Extracted records:
((

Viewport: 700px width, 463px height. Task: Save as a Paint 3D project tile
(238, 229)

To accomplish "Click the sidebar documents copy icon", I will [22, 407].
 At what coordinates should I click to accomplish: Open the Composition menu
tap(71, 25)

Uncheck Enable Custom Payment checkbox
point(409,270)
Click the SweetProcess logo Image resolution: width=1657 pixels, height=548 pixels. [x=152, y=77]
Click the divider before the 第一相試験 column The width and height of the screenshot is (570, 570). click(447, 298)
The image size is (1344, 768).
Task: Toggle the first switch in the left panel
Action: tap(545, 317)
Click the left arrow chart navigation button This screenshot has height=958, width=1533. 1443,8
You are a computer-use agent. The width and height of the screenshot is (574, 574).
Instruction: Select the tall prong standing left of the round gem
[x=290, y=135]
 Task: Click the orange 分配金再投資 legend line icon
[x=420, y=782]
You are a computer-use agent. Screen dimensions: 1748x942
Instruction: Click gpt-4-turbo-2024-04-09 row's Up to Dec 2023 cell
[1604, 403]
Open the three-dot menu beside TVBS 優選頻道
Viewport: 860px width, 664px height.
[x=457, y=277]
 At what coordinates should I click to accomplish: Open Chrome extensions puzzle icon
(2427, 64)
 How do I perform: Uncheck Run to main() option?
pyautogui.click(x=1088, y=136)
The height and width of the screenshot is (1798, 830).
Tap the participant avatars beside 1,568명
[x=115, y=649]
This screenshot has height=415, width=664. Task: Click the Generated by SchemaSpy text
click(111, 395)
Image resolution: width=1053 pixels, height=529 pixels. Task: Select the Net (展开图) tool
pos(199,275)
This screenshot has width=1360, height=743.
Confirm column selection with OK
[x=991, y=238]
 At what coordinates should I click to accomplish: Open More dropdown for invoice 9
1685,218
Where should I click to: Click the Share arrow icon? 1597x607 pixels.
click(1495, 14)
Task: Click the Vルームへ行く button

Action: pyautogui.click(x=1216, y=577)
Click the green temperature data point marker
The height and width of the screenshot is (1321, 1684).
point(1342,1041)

))

§ **What you need to do**: Print, exactly and only, the lines running from the one with "The height and width of the screenshot is (1321, 1684)." to the end of the data above.

§ **Problem solution**:
The height and width of the screenshot is (1321, 1684).
point(1342,1041)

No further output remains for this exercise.